When trying to remove the transpose_(a|b)
from matmul
and batch_matmul
, I have hit a snag on the indexing. I really don’t want to create a whole new DSL just for this case, I think we can still get it there and remove those ops (by replacing them with identical representations from their parent ops) before we do that.
Problem description
So, here’s the rub: TensorDef
creates dims as named params, and IndexAttrDef
creates indexes as named params, but they do not represent the actual value even when constant (kinda like SSA), because what that DSL function is doing is building the function, so it needs to be described as a computation.
This is an example of what I’m trying.
def matmul(...
map_a=IndexAttrDef(S.A0, S.A1, default=[0, 1]),
...):
...
# tuple indices must be integers or slices, not SymbolDef
dims_a = (D.m, D.k)
l_a = (dims_a[S.A0], dims_a[S.A1])
...
I can’t use something like int(S.A0)
because that’s just the name of the dimension (ie. literal "Symbol(A0)"
), I need to create an expression that extracts a tuple index from a symbol definition.
Solution idea: Constant list attribute
I’m not well versed in OpDSL (or Python much), but the actual code isn’t that extensive. This should be something like ScalarDef
but as a list, and the generator should be able to interpret them as (generate code for) picking a different SymbolDef
out of the tuple and update the equation accordingly.

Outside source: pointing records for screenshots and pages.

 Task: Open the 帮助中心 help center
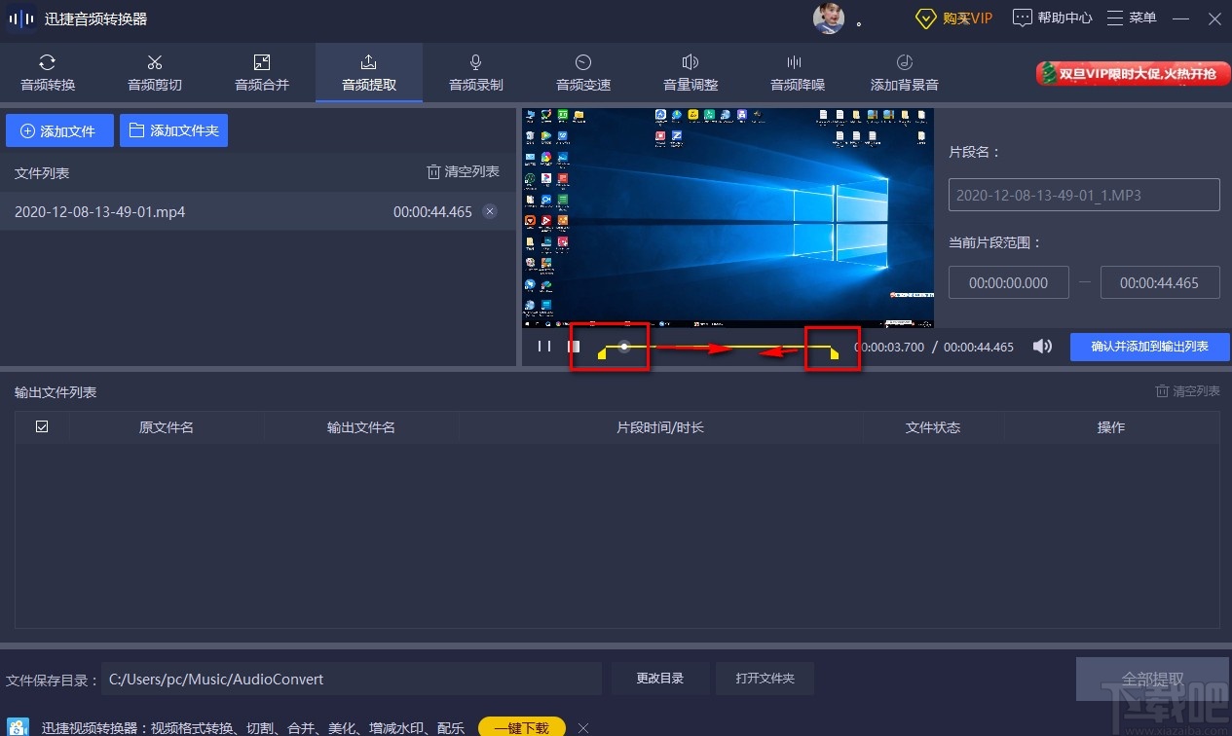(1052, 18)
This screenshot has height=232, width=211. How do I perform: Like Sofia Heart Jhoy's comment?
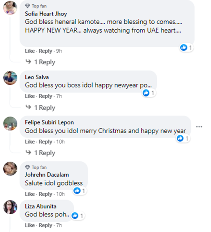click(x=30, y=51)

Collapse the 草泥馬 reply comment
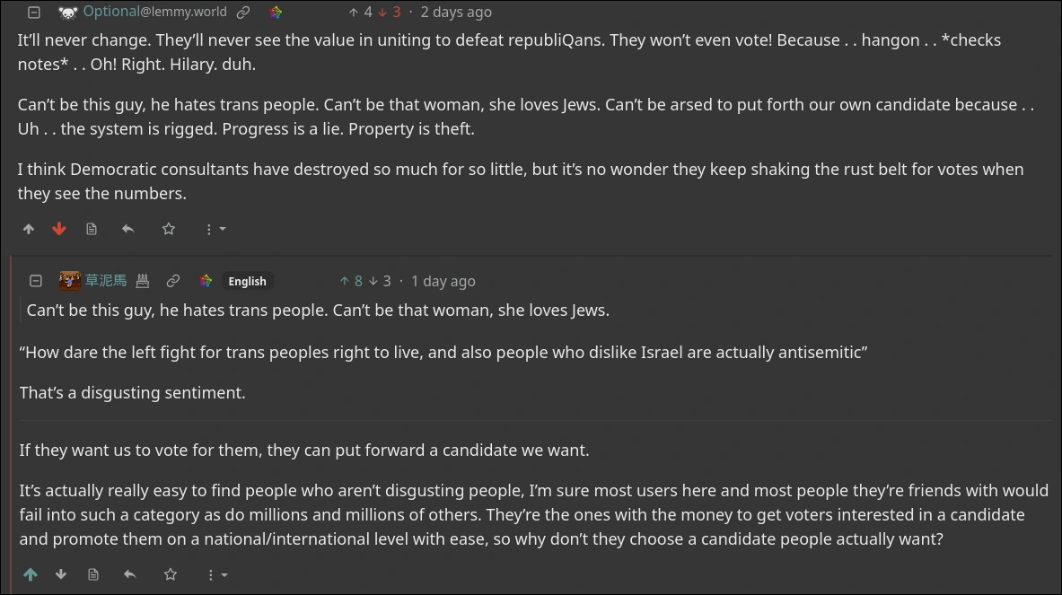tap(36, 281)
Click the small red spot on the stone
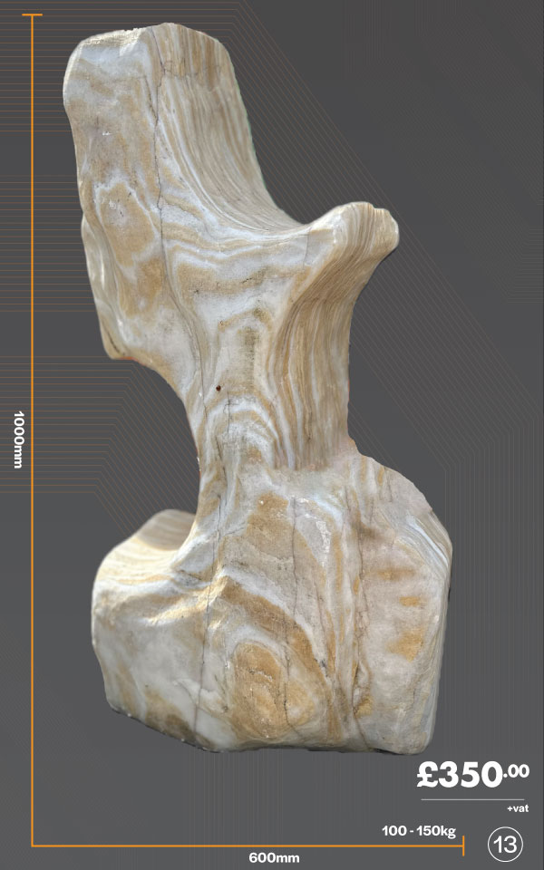Screen dimensions: 544x870 click(219, 388)
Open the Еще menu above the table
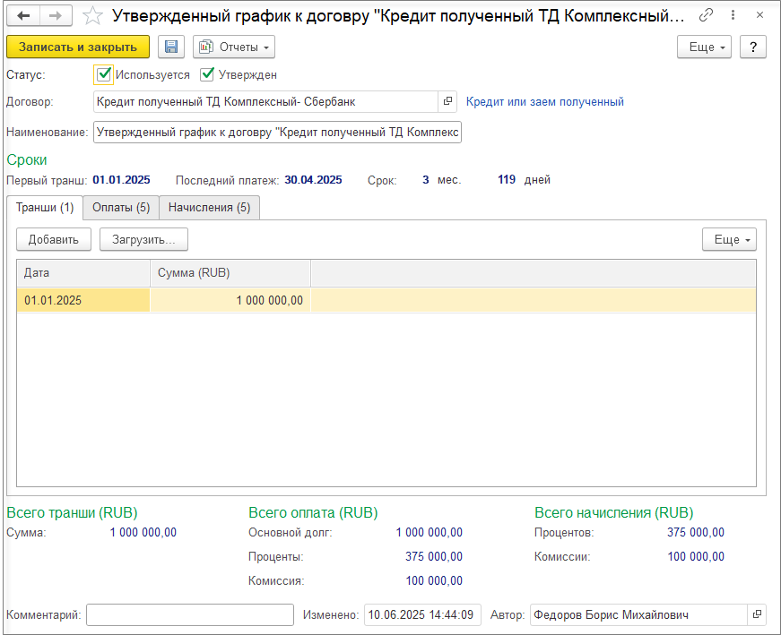 pos(729,239)
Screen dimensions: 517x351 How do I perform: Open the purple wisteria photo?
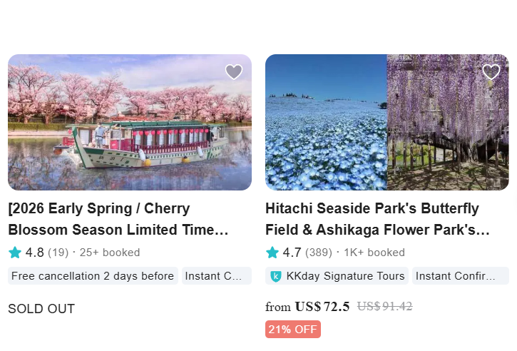pos(448,123)
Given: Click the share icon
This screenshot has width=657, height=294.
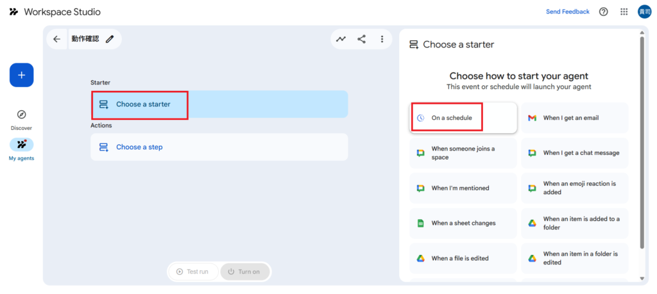Looking at the screenshot, I should (361, 39).
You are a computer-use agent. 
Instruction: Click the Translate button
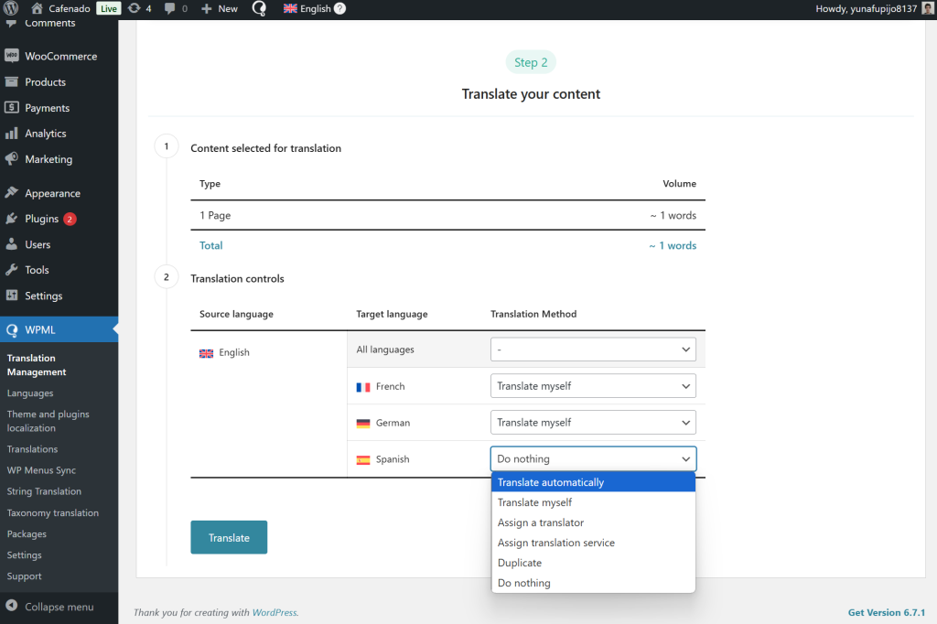pyautogui.click(x=229, y=537)
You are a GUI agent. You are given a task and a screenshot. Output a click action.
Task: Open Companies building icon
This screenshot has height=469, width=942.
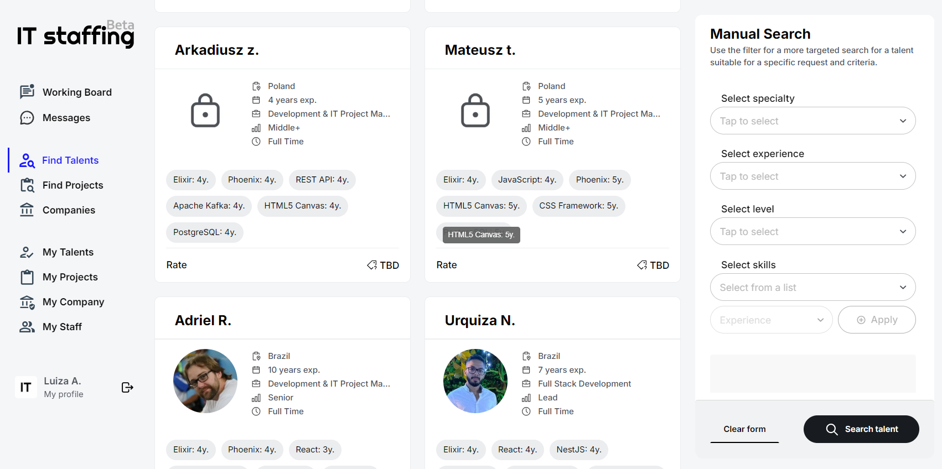27,210
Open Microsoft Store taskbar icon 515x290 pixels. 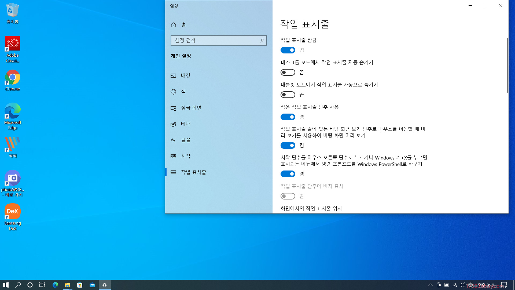[80, 285]
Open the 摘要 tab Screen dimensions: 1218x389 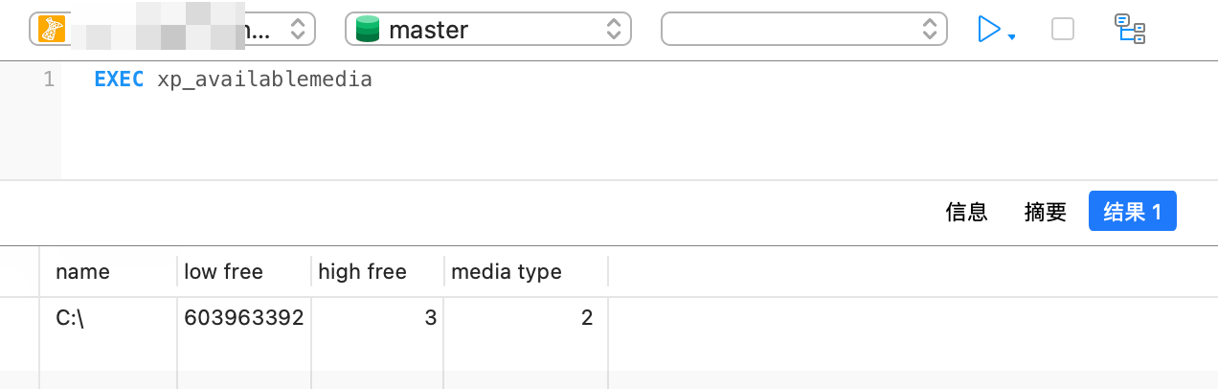1045,212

I’m trying to avoid having to change the code that transforms symbol naming into affine maps, so get into symbols (in whatever order), which would be identical to the current implementation of the transposed versions today.
Alternative 1: Permute function type
I tried implementing a TransformFn.permute
that can be used as:
C[D.m, D.n] += cast(U, permute(A[D.m, D.k], perm_a) * cast(U, permute(B[D.k, D.m], perm_b))
But that leads to having to implement the function itself, which I don’t know how. Perhaps this would be simpler, but I’m a bit out of my depth here.
Alternative 2: More named ops
We already have matmul_transpose_(a|b)
and batch_matmul_transpose_(a|b)
, I can add more variations for batch_reduce_matmul_transpose_(a|b)
, but there are more than 2 here, I don’t want to do this.
Any better ideas?